As with all things Apple, there's been a lot of talk about its new music streaming service, ingeniously named Apple Music.
After it got officially unveiled and showcased during this year’s annual Apple Worldwide Developers Conference (WWDC), the initial amazement was quickly replaced by a profound feeling of meh. Onstage the company said it would transform the listening experience for fans, and the creative act for artists, but once the hype died down it became obvious – it’s not really offering features you can’t find elsewhere in the market.
And then it hits you – the price!
Apple offers a family plan that can be shared by up to six people for $14.99 (£9.89). Spotify and Rdio also offer family plans, but those cost $14.99 for two people and $29.99 (£19.60) for five.

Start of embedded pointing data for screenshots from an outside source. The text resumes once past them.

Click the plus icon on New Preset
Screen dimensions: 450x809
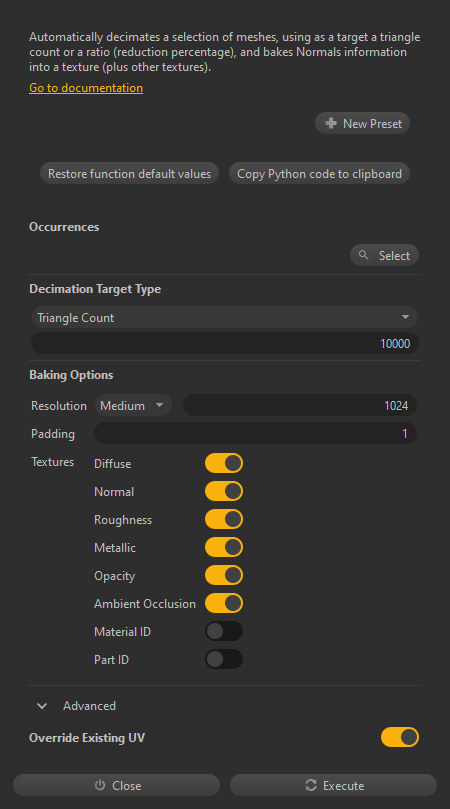331,123
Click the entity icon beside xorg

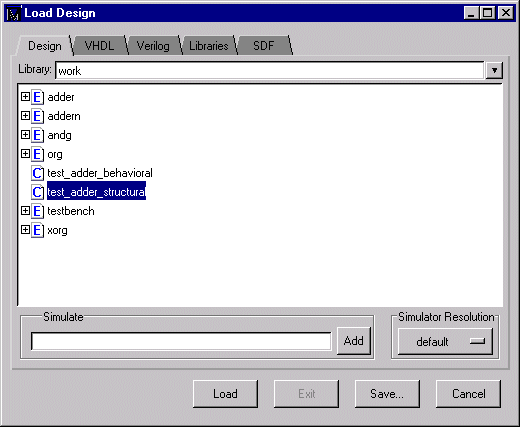tap(37, 230)
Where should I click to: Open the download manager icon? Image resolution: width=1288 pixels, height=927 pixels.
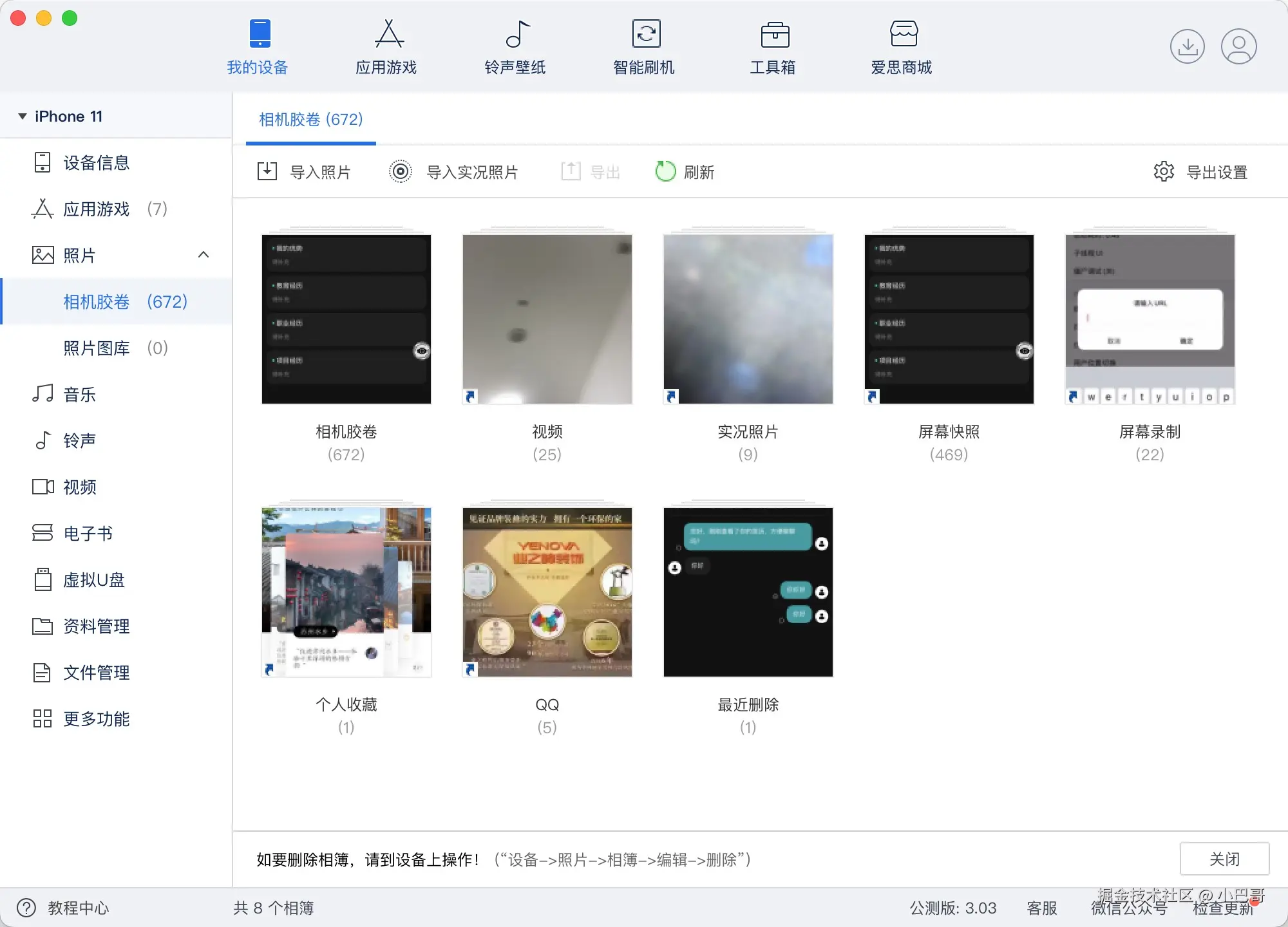[1187, 46]

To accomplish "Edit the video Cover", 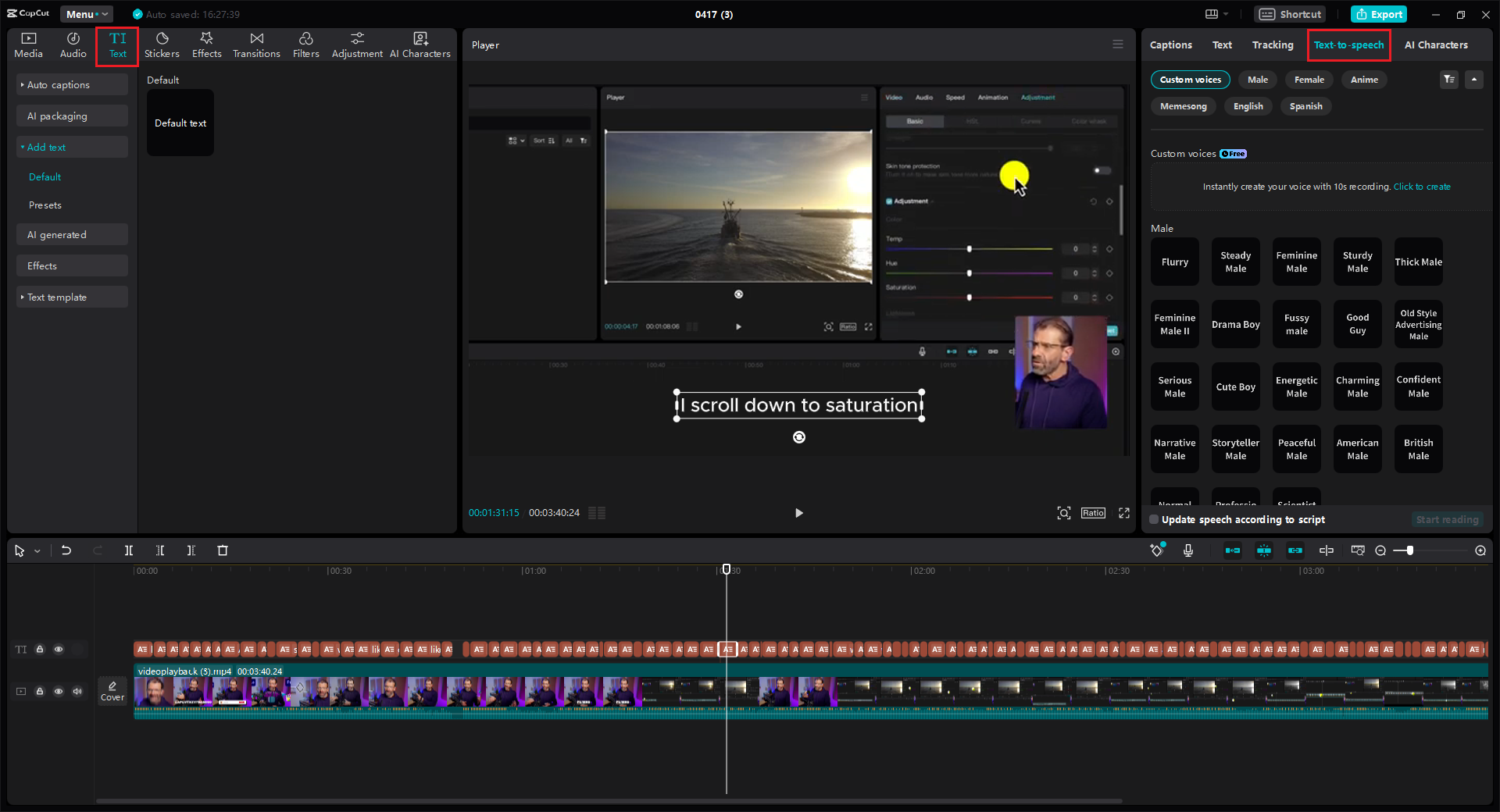I will [112, 691].
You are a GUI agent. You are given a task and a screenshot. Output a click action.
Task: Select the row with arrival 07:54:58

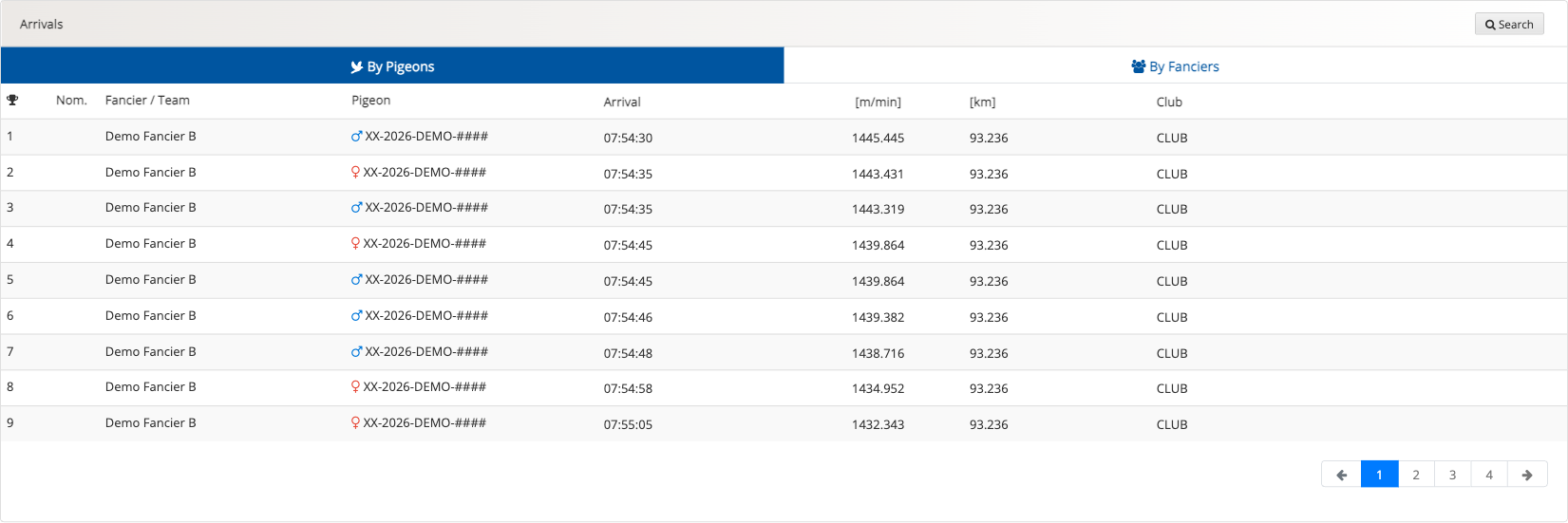tap(628, 388)
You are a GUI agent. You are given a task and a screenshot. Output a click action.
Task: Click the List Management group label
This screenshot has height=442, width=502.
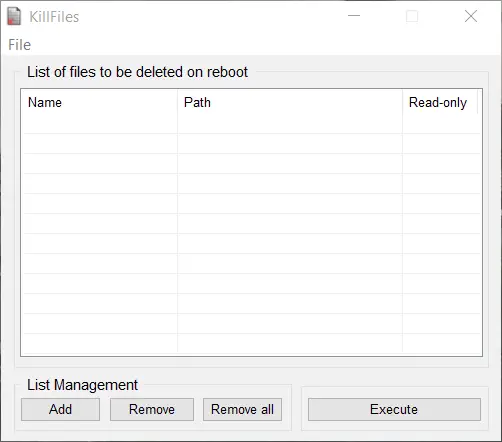(82, 385)
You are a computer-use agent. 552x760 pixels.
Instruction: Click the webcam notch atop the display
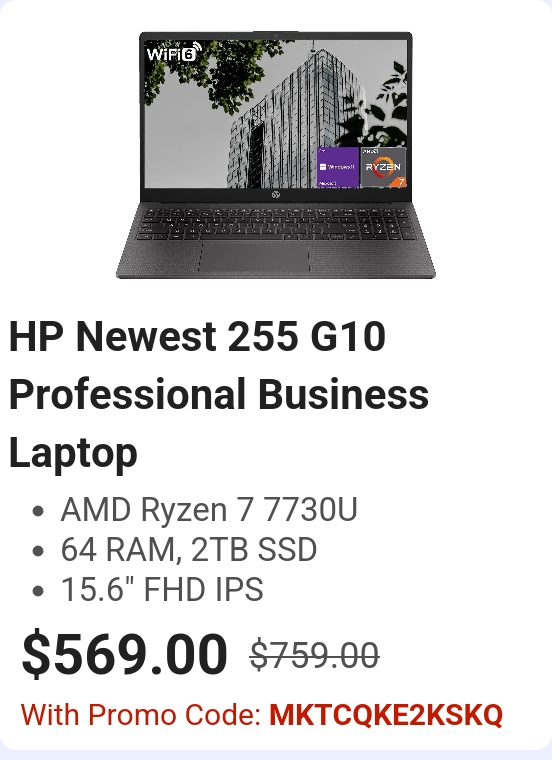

The price triggered alarms in the heads of competitors. Apple's biggest competitor hopes to match its offer. Speaking to The Verge, Spotify’s global head of communications and public policy, Jonathan Price confirmed the move.
"We already have similar family pricing in some markets and we expect to offer competitive pricing everywhere in the near future," he said.
He pointed out that in Sweden, Spotify already charges roughly $20 (£13) a month for a family of five.
This draws us to an interesting conclusion: either Apple has managed to negotiate an incredibly cheap deal with music labels worldwide, or it decided to hit at their savings to subsidize a very generous offer as means of killing the competition.
Either way, Apple forcing its competitors to further trim their already very thin margins.